Да не был я с ними никогда и ни в каком родстве! А иначе разве сидел бы теперь тут, в этом занюханном гадючнике? То-то и оно, что мне самому, без чьей-то помощи пришлось по жизни пробираться. И если бы не досадный тот просчет, не я бы на них украдкой пялился, а совсем наоборот — вся эта шобла объевшихся котов передо мной расшаркивалась, можете мне поверить, знаю, потому и говорю!
В сущности, какая бы беда ни приключилась, всегда можно найти объяснение в том, что где-то ненароком согрешил. А иначе, с чего бы вот так не повезло? Вроде бы стараюсь делать добро людям, а на меня постоянно сыплются несчастья. Ну в самом деле, все как одно к одному — и роман никто не хочет напечатать, и совсем некстати навалились эти неприятности с Лулу, и денег вечно не хватает. Господи! Надоело-то все как! Как хочется покоя!

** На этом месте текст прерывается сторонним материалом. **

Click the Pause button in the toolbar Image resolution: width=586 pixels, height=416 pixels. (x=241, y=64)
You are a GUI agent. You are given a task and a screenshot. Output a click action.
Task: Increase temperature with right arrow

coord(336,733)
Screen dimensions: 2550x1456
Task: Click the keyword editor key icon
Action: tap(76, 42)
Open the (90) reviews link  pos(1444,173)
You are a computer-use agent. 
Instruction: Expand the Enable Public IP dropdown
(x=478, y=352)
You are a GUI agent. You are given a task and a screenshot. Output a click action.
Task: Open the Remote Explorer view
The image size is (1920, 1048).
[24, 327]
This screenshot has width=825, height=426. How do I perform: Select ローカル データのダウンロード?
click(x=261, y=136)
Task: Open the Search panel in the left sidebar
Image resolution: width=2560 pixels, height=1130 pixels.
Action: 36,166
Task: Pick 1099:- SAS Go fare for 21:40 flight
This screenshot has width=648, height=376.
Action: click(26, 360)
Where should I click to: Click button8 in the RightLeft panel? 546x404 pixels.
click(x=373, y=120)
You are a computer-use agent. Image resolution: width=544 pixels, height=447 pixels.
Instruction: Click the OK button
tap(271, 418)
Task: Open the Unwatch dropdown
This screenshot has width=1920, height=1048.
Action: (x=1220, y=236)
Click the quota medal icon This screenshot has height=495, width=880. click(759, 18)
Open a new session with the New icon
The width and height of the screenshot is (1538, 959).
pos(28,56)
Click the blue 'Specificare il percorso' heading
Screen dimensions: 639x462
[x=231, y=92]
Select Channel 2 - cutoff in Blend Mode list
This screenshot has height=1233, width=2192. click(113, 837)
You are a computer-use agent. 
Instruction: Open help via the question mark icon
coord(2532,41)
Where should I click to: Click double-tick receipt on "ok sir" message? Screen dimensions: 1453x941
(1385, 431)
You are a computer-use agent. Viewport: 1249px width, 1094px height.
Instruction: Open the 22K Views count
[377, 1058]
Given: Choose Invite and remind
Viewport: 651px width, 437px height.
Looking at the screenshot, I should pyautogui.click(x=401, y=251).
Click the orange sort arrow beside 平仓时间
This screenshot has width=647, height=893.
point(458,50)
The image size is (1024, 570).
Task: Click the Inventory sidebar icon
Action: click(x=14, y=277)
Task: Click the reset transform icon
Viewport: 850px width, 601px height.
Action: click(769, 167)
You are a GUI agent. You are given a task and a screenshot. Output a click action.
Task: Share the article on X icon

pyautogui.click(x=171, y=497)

С другой стороны, а зачем вот именно это произошло и почему? С чего вдруг нам с Лулу выпала такая жалкая планида? Чем конкретно мы оба перед Всевышним провинились? Никакого особенного криминала я за собой не нахожу. Так, все по мелочи, не больше и не меньше, чем у других. И где же был тот Рубикон, перешагнув который мы вопреки ожиданиям оказались у разбитого корыта? Впрочем, что уж тут скрывать — я дважды разведен, Лулу тоже не святая. Ну и представьте, если уж по делу, что нам за это полагается? Да, в рай, уж это точно, путь закрыт.
В общем, ничего другого не остается, как исповедаться. Перед кем? Да перед кем угодно, хотя бы вот перед самим собой. Все просто и удобно. Пишешь как бы от имени некоего выдуманного подлеца, так что никому и в голову не придет, что под его личиной ты сам прячешься. Вся неприязнь, все возмущение читателей достанутся ему, а у тебя в итоге словно бы с сердца свалится тяжелый груз и даже сознание в некотором роде просветлеет. Так вот и в Интернете, на виртуальном форуме — стоит только сменить свой ник, и жизнь начинаешь заново. Главное — так все запутать, чтобы никто и ни о чем не догадался. И все твои прошлые прегрешения сразу с тебя спишут, потому что никому и в голову не придет, что ты и тот, кто будто бы ушел, — это же одно лицо.
Увы, в реальной жизни так не получается — за все приходится платить. Даже если подумаешь, что вот на сей раз пронесло вроде. Ну а когда все уже случилось, тут остается только мучительно припоминать, где и когда в метро старушке место не уступил, кого просто со злости обругал, а кому испортил жизнь, да так, что, как ни старайся, теперь ничего уже по большому счету не исправить.
А что, может, и правда — начать повествование нужно туманно, а уж затем постепенно освобождаться от этой самой изначальной неопределенности. Такую формулу будто бы вывел один ныне почитаемый писатель-эмигрант. Вот и я, следуя его совету, поначалу затемнился, намудрил так, чтобы никто ничего не заподозрил, а теперь приходится разгребать самим же собой навороченные завалы в попытке прояснить, зачем все это написал. Ну уж не для того, чтобы кому-то что-то разъяснить. Напротив, скорее уж самому мне кое в чем надо разобраться. Увы, очень непростое это дело — понять, где правда, а где ложь и где человек попросту придуривается, надеясь за скоморошеством скрыть то, о чем очень не хотел бы вспоминать. А то и намеренно вводит в заблуждение, рассчитывая, что удастся уйти от наказания. Да я и сам иной раз путаюсь — что, почему да как? И, главное, зачем все это со мной было?